For biologically effective dose ≤28 Gy10, small but significant increase seen in reirradiation rates

FRIDAY, Jan. 31, 2020 (HealthDay News) — For patients with multiple myeloma receiving focal radiation therapy (RT) for symptomatic plasmacytoma, reirradiation is rarely required, according to a letter to the editor published online Jan. 9 in Haematologica.

Adnan Elhammali, M.D., from the University of Texas MD Anderson Cancer Center in Houston, and colleagues identified all patients aged ≥18 years with a diagnosis of multiple myeloma who were treated with RT from 1999 through 2017. A total of 772 patients treated with RT to 1,513 sites were included; patients were followed for a median of 65.6 months.
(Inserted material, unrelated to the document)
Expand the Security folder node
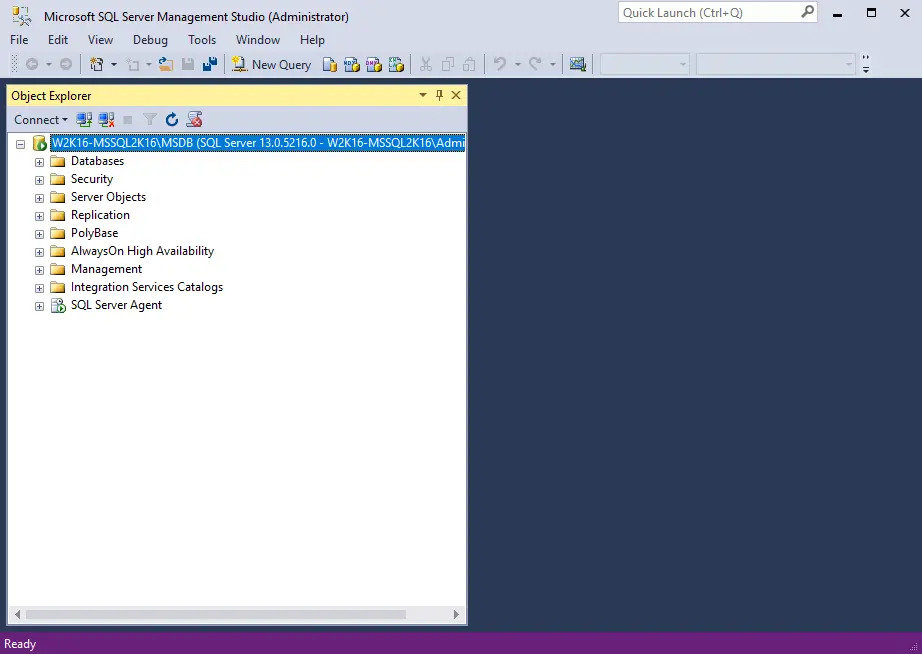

The researchers found that the most commonly treated site was the spine (39.4 percent); most patients were treated at a single site (55.9 percent), while 22.9 and 21.4 percent were treated at two sites and three or more sites, respectively. The median biologically effective dose (BED) was 28.8 Gy10. Overall, 2.6 percent of the 1,513 sites treated underwent reirradiation, with the most common reasons being persistent pain and radiographic progression (90 and 80 percent, respectively). A small but statistically significant increase in reirradiation rates was seen for a BED ≤28 Gy10 (3.25 versus 1.83 percent; hazard ratio, 6.16). After completion of the first course of RT, the median overall survival was 25.6 months, and the one-, three-, and five-year overall survival rates were 66.5, 42.0, and 33.5 percent, respectively.

“Dose escalation to a BED of at least 28 Gy is recommended when durable local control is desired,” the authors write.